------ Data to process ------
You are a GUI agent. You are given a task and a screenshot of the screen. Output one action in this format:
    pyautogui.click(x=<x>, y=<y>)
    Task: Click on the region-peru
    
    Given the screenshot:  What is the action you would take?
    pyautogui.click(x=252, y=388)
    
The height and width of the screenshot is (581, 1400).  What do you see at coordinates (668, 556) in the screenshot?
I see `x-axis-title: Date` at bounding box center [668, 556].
------
▶ **Problem requirements**: Rewrite the rows from the line with "The height and" through the end of the rows, replacing "width" with "breadth" and changing nothing else.

▶ **Output for this exercise**:
The height and breadth of the screenshot is (581, 1400).  What do you see at coordinates (668, 556) in the screenshot?
I see `x-axis-title: Date` at bounding box center [668, 556].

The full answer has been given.